→ **Problem description**:
Find each line in the data below that contains the word "tweet", and copy those lines out in full.

→ **Data supplied**:

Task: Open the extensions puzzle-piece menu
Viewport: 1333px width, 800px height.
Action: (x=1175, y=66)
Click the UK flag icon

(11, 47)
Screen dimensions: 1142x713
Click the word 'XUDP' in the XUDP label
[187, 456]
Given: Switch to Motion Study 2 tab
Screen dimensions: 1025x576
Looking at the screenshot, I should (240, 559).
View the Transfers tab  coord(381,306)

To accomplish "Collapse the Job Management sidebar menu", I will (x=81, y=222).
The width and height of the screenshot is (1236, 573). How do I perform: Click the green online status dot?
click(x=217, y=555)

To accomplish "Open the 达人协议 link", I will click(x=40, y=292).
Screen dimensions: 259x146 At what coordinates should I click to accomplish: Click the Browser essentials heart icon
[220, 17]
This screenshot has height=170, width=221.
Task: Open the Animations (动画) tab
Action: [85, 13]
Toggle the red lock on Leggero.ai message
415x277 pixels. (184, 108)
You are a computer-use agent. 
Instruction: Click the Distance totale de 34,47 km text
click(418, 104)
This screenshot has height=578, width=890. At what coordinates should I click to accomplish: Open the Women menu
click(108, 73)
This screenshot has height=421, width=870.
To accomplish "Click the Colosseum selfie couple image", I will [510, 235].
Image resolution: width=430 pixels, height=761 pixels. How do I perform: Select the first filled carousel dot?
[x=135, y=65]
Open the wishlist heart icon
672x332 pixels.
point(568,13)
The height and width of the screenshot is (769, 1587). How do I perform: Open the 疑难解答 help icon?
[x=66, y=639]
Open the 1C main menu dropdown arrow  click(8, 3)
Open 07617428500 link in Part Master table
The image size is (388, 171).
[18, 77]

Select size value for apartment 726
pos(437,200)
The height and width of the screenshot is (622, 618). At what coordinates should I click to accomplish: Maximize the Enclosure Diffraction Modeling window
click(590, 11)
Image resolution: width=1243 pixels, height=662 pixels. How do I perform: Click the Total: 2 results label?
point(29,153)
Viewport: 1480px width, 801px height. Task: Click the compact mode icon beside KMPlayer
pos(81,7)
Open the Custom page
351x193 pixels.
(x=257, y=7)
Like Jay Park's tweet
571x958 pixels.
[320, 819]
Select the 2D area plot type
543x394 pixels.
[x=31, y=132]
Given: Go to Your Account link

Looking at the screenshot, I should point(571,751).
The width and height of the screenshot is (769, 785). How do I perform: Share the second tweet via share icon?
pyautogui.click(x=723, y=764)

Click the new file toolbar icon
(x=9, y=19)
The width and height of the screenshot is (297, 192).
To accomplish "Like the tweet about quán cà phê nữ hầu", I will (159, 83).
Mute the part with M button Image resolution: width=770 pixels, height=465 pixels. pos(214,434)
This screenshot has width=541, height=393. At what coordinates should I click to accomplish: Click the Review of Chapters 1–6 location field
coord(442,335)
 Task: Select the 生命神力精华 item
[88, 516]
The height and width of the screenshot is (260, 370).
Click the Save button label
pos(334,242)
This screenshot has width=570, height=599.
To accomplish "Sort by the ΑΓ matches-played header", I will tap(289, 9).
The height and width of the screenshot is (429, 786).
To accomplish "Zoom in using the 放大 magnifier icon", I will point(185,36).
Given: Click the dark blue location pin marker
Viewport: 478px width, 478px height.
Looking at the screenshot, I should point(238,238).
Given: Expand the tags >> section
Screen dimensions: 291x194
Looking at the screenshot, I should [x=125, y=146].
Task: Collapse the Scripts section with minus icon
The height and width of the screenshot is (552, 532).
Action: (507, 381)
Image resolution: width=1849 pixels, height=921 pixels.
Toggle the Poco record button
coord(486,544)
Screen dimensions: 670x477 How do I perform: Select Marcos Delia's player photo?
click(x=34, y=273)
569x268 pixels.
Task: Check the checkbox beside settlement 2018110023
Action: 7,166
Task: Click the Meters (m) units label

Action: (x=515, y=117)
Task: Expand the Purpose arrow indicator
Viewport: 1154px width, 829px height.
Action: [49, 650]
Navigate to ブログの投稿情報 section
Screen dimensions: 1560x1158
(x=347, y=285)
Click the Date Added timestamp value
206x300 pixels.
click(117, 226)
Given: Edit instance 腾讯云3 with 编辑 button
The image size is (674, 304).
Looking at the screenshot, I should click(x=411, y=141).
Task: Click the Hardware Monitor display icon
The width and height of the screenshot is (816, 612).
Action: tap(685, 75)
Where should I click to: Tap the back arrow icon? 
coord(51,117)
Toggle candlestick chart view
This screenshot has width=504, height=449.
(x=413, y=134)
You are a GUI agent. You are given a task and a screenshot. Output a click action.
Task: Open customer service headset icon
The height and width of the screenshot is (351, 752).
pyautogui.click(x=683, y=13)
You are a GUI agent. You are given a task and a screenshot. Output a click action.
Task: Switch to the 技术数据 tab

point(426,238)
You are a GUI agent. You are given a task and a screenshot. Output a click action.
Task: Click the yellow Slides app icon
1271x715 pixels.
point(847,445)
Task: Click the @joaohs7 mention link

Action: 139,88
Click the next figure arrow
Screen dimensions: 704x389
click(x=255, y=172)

→ **Written reply**:
Like Jay Park's tweet
The width and height of the screenshot is (769, 785). How do I perform: Share the second tweet via share icon?
To accomplish "Like the tweet about quán cà phê nữ hầu", I will (159, 83).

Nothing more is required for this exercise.